▸ **Available data**:
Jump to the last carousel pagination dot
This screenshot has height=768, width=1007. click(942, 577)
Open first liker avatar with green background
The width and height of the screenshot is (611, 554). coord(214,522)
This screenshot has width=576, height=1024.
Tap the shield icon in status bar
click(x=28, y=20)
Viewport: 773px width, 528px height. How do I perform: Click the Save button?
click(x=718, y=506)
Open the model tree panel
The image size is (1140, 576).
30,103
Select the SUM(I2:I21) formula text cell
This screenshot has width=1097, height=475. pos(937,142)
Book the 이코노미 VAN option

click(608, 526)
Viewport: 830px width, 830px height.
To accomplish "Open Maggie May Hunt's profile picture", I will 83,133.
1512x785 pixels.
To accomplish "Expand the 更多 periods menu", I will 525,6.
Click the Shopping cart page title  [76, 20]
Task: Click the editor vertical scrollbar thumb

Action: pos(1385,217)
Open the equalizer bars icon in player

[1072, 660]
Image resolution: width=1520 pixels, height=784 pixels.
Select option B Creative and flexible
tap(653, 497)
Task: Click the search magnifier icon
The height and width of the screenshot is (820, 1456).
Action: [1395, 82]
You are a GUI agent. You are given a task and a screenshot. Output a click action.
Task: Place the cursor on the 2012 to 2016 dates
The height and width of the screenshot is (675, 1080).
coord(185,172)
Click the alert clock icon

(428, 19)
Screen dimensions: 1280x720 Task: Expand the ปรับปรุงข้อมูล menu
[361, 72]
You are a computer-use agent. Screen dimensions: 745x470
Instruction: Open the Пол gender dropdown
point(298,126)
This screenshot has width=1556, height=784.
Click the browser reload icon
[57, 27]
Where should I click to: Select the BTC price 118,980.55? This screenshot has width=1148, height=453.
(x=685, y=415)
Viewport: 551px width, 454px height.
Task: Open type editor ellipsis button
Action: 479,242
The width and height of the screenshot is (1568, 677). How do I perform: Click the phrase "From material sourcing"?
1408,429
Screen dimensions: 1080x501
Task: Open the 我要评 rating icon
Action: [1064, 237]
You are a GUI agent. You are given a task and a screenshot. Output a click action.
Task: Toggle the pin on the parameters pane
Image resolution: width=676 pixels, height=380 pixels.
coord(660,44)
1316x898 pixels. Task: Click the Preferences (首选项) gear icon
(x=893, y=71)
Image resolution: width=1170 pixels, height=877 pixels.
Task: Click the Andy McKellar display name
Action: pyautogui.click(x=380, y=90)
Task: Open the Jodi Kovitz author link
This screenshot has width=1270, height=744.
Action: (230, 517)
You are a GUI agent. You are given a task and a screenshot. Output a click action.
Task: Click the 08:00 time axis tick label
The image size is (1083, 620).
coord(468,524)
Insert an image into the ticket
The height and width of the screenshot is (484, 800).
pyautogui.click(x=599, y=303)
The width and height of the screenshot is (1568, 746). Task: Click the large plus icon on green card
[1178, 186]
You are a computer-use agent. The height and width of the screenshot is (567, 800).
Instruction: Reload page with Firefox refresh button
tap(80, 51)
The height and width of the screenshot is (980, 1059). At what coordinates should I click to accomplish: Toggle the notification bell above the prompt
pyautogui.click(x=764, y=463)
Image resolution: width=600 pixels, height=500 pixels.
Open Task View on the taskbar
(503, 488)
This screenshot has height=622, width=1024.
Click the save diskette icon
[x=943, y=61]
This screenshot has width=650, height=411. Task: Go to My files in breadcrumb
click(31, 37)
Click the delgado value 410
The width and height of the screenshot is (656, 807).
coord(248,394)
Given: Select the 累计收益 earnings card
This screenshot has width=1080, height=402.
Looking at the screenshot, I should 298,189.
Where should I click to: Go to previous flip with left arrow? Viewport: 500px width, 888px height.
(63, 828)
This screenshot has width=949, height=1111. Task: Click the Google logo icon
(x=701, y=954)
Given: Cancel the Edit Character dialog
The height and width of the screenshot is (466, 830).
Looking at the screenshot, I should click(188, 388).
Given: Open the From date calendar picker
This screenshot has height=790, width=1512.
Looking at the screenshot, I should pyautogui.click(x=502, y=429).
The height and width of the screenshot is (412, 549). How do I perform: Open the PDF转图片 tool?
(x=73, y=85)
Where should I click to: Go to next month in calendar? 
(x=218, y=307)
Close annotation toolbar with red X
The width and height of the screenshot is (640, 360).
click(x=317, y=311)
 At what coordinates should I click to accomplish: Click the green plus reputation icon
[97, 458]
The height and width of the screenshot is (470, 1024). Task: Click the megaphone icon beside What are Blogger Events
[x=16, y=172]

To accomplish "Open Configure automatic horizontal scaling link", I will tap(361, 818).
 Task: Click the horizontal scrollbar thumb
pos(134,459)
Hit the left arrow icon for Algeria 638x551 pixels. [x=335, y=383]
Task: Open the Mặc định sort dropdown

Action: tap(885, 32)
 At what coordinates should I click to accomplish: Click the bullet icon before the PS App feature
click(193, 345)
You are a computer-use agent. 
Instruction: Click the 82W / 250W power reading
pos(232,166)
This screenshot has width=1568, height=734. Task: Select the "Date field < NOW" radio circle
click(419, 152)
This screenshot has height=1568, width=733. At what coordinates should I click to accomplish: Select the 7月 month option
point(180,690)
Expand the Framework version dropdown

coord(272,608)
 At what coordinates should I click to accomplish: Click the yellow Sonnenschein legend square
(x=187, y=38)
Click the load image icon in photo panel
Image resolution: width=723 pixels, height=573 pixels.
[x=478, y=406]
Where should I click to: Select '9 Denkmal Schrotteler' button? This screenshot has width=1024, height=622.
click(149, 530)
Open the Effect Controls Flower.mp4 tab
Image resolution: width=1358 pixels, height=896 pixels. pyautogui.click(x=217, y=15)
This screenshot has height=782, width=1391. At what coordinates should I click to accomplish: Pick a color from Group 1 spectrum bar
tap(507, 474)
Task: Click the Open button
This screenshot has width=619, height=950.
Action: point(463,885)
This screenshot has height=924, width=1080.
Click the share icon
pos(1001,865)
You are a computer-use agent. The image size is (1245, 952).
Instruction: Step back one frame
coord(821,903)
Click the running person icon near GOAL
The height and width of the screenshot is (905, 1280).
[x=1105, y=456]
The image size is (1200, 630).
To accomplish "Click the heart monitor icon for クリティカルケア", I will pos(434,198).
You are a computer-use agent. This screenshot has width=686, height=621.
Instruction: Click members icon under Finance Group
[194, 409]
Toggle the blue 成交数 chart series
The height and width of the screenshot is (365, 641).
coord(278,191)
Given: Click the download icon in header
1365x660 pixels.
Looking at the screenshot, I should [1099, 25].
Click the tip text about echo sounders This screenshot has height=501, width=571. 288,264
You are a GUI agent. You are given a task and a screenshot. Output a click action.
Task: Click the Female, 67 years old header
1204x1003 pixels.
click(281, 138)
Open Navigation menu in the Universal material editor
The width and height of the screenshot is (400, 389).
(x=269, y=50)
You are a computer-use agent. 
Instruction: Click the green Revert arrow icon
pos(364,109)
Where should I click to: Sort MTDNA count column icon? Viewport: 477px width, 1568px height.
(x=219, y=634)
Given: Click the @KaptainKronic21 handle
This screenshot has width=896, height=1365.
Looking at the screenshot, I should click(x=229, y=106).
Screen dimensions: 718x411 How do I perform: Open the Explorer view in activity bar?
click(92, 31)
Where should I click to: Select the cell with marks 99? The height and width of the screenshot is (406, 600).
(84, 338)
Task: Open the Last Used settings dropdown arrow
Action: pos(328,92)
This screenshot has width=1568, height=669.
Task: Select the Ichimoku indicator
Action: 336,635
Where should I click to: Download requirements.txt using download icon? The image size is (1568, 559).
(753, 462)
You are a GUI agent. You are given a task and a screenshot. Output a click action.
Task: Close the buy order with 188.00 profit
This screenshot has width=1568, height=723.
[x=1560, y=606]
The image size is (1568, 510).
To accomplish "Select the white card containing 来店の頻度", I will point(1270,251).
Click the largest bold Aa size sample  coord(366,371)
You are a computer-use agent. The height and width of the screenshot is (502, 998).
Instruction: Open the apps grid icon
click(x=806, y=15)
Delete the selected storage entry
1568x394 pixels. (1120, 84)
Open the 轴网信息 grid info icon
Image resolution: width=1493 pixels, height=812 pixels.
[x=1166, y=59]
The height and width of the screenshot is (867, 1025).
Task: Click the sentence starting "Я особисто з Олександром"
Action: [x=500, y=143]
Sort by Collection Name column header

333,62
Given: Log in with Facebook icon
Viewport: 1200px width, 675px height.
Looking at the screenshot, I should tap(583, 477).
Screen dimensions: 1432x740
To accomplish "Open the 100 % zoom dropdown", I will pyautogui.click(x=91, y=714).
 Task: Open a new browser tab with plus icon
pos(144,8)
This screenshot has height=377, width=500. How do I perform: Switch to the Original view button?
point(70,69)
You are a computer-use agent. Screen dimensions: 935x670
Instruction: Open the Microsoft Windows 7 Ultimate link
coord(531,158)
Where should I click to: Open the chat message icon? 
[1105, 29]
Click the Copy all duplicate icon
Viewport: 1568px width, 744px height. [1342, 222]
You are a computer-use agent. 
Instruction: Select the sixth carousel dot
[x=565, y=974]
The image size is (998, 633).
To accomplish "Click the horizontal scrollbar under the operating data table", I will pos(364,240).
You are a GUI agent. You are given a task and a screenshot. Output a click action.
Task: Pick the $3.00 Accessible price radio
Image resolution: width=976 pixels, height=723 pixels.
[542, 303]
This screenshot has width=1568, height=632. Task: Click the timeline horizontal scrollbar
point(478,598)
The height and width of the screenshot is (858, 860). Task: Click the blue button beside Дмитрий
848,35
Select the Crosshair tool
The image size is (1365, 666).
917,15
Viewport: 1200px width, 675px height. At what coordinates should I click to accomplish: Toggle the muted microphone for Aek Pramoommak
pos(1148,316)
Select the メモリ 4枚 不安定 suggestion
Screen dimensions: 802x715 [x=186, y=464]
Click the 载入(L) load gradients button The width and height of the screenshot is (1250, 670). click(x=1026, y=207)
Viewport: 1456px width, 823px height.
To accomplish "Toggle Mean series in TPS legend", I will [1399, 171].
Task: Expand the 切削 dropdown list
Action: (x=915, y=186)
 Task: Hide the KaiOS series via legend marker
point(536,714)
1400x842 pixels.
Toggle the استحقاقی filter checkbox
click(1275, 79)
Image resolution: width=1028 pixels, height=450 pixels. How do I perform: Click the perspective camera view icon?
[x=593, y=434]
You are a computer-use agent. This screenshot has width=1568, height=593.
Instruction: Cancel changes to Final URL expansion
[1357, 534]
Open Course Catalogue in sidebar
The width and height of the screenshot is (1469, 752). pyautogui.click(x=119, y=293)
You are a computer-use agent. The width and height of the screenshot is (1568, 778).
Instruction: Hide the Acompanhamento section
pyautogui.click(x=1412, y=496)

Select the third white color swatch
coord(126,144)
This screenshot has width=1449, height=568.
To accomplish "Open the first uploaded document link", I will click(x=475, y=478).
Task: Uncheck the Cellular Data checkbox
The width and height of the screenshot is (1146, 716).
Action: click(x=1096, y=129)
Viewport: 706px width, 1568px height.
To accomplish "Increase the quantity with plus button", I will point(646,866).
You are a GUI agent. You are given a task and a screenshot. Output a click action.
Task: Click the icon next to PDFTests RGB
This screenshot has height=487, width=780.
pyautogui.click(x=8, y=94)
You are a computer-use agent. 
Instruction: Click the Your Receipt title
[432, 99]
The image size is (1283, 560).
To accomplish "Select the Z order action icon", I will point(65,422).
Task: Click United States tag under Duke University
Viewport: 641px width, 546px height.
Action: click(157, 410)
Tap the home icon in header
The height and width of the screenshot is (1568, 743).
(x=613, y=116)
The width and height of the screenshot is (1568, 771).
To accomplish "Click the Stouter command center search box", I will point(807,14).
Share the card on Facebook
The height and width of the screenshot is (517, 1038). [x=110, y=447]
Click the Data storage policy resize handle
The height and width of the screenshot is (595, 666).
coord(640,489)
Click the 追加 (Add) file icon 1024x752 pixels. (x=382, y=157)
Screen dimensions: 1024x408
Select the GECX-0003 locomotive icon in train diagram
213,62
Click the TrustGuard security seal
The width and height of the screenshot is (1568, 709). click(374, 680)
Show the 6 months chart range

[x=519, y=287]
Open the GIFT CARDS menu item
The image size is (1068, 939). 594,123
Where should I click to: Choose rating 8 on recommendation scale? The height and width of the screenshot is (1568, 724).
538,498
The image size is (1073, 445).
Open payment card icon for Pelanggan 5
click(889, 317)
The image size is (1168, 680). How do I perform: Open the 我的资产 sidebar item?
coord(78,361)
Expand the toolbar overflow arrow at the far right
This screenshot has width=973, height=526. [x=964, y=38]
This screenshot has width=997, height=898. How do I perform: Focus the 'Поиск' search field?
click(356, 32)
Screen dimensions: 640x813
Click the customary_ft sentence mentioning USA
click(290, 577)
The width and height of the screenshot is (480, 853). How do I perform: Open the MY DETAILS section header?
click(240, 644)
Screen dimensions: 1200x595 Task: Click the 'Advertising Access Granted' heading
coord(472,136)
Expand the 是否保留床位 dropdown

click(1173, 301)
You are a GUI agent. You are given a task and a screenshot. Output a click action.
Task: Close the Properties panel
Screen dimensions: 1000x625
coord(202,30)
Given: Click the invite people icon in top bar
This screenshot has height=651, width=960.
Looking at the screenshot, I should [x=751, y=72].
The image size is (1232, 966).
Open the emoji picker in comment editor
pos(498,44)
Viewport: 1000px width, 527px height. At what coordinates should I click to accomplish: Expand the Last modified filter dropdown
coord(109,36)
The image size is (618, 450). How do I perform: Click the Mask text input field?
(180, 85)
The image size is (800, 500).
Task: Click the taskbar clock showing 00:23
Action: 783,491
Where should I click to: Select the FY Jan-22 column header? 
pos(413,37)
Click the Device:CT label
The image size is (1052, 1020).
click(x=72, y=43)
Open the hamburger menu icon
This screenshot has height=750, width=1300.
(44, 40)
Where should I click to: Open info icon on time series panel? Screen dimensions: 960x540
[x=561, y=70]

▸ **Exercise**: Going through the records, say how many lines hold the string "order". Only the number should be given.

▸ **Worked solution**: 2